STORED DATA -
━━━━━━

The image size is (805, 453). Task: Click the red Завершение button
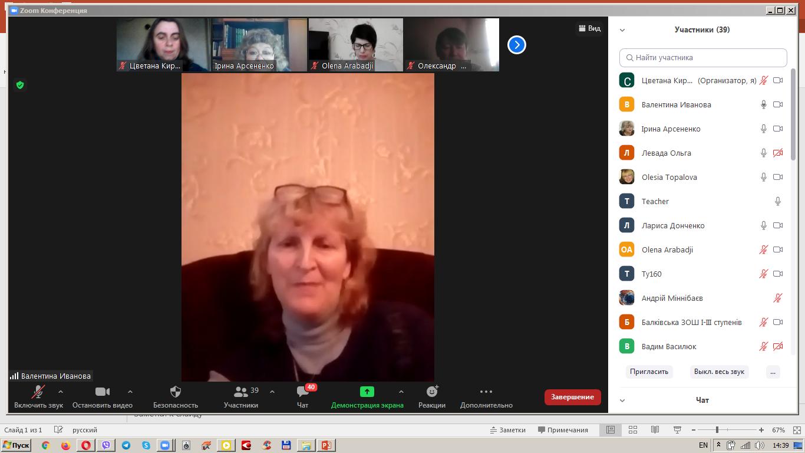point(572,397)
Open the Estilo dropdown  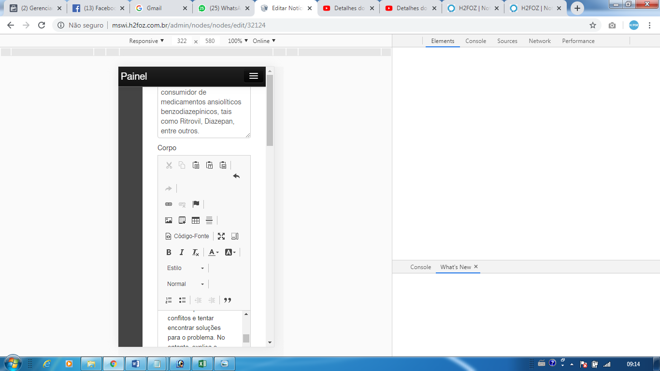coord(186,268)
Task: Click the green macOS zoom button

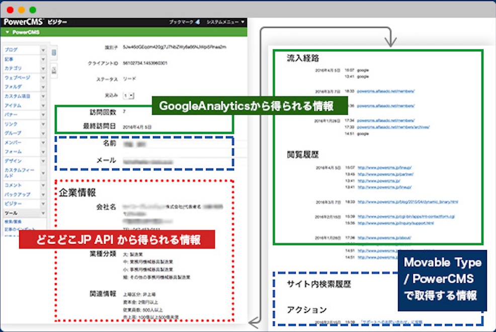Action: (x=33, y=10)
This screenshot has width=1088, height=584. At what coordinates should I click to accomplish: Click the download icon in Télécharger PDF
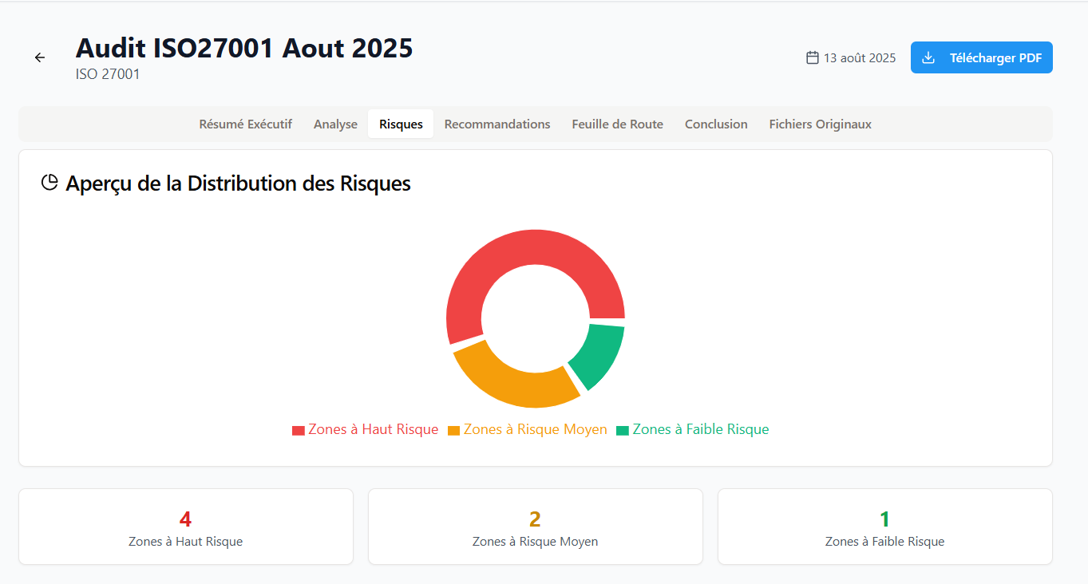[928, 57]
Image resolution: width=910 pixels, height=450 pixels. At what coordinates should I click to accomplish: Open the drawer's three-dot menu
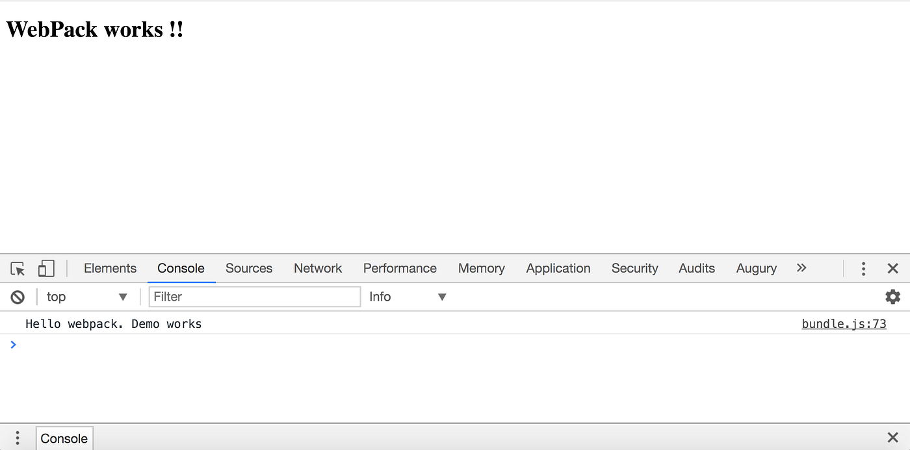pos(18,437)
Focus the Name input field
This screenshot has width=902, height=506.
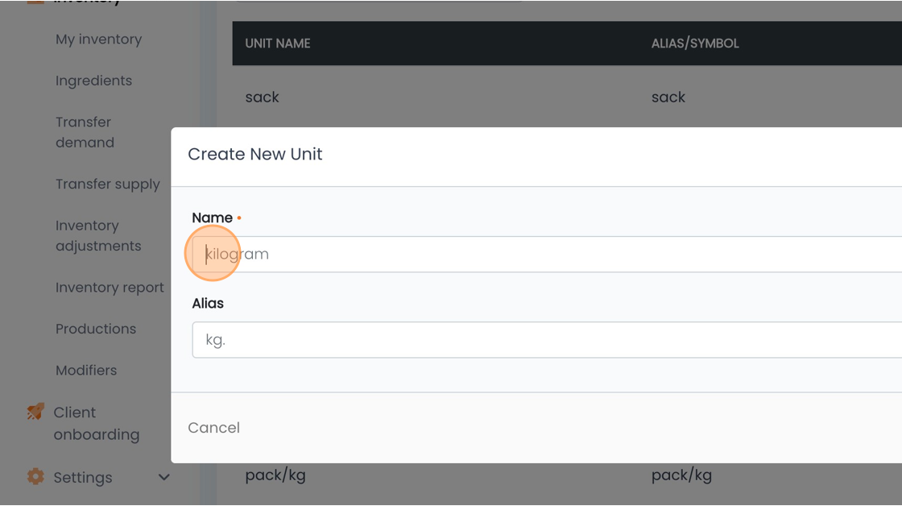(547, 254)
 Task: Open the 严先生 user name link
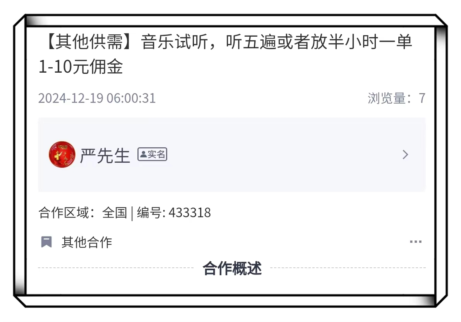[105, 155]

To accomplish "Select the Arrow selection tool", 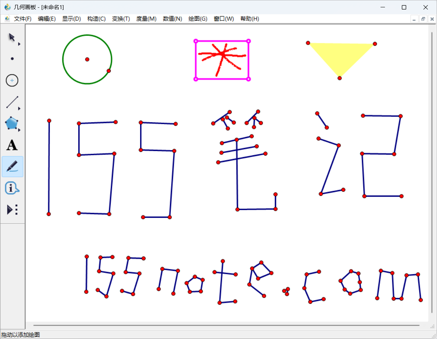I will pyautogui.click(x=12, y=37).
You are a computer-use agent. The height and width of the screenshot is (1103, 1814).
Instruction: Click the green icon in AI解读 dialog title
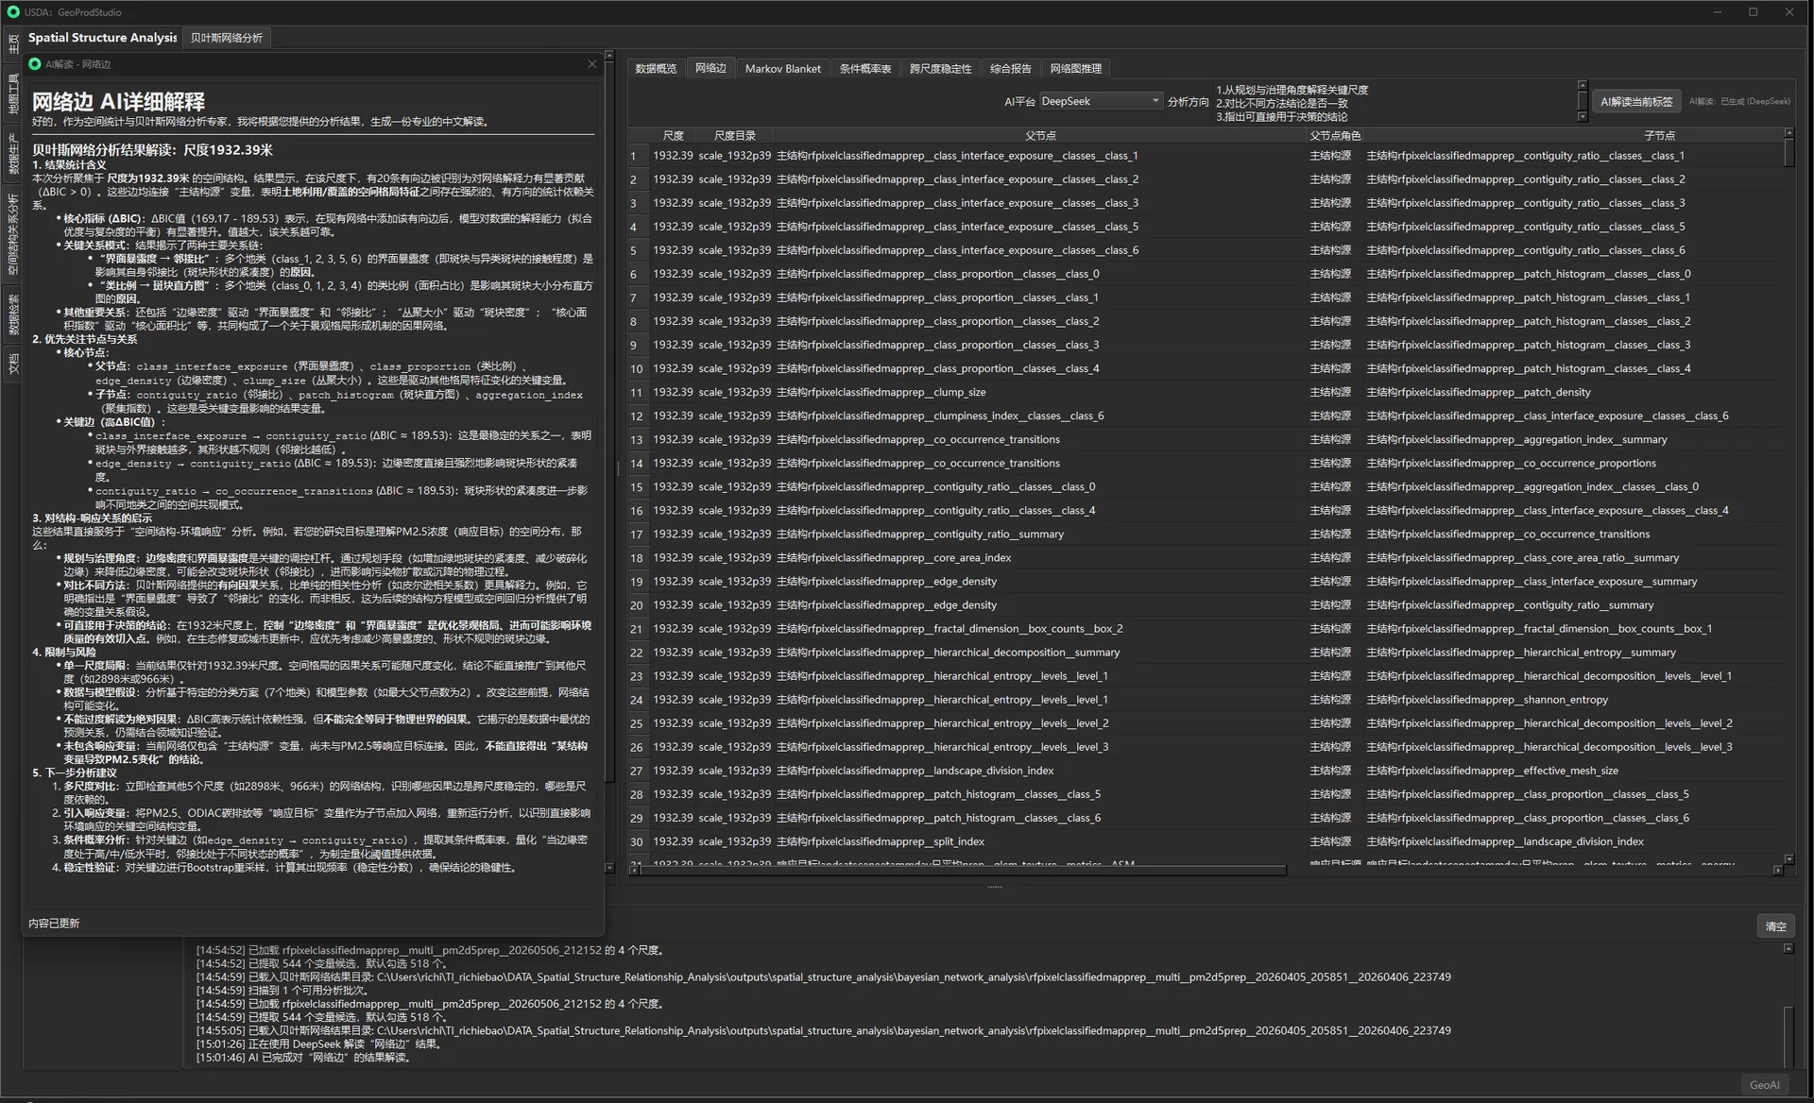click(35, 64)
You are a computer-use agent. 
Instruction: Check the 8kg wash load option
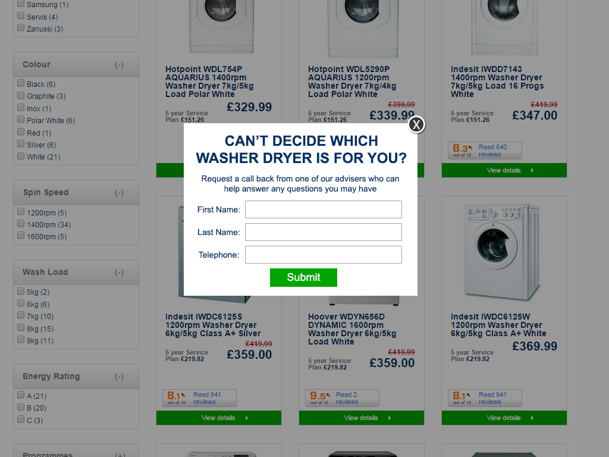pos(21,328)
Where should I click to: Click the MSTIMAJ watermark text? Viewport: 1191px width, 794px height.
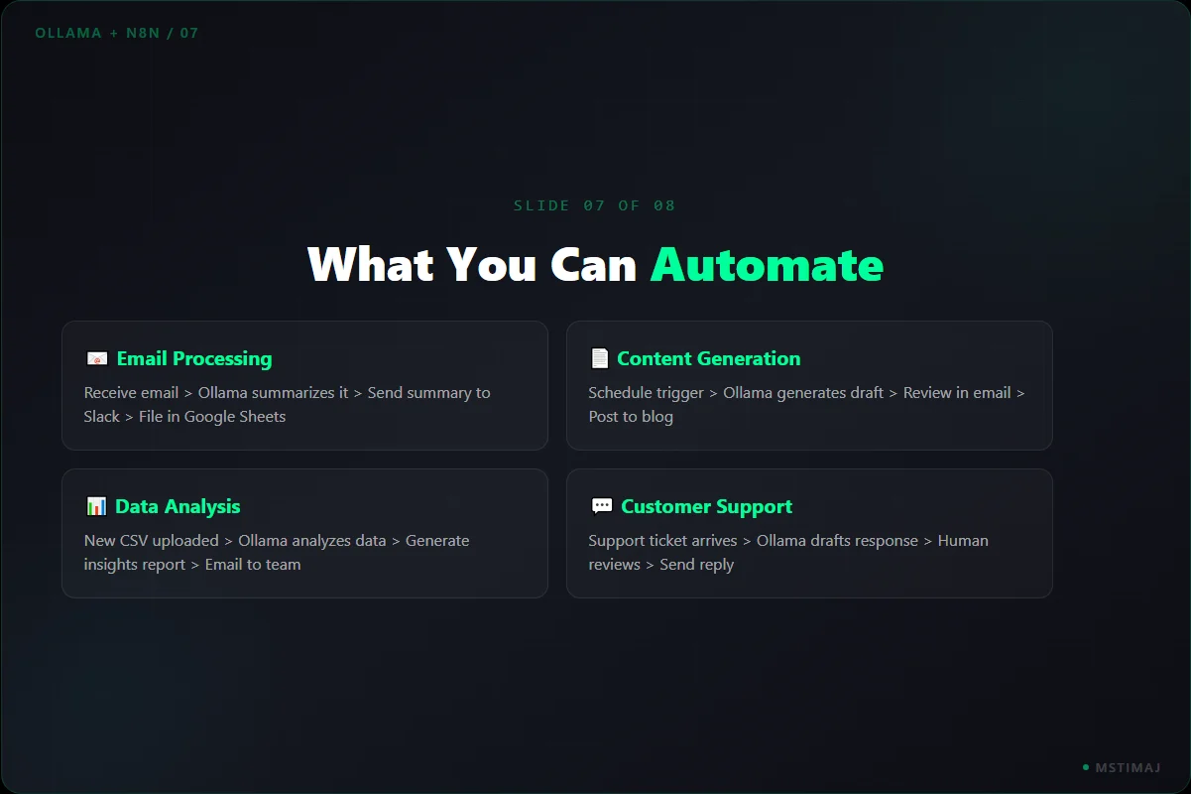point(1129,767)
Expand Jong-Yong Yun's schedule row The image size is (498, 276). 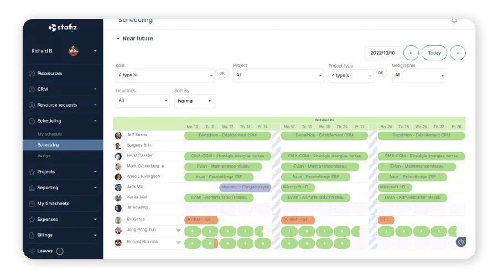178,231
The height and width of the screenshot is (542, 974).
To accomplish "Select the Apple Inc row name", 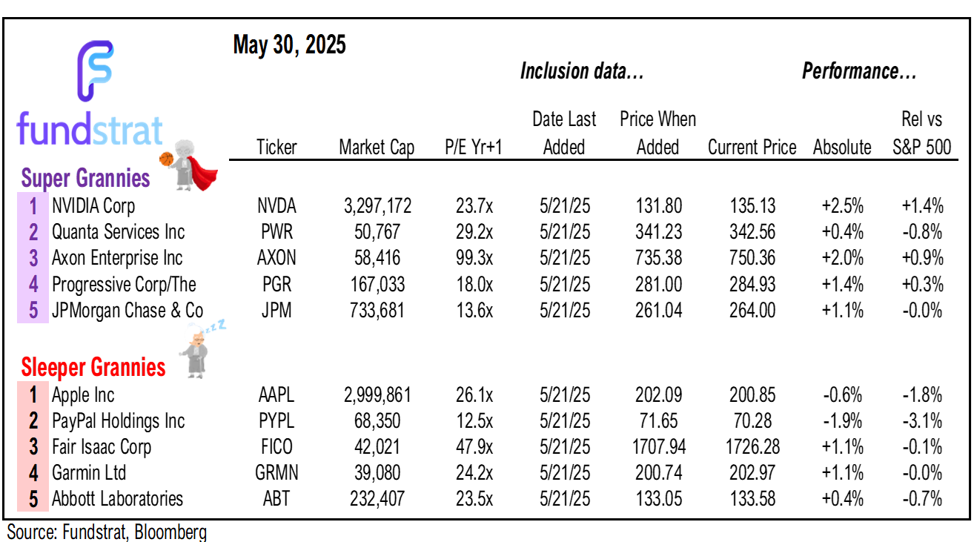I will 83,395.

━━━━━━

WHAT IS BEING ASKED -
Among the lines above, show every one that contains the string "agent".

ANSWER BOX -
You are a computer-use agent. The height and width of the screenshot is (1103, 1814).
You are a computer-use agent. 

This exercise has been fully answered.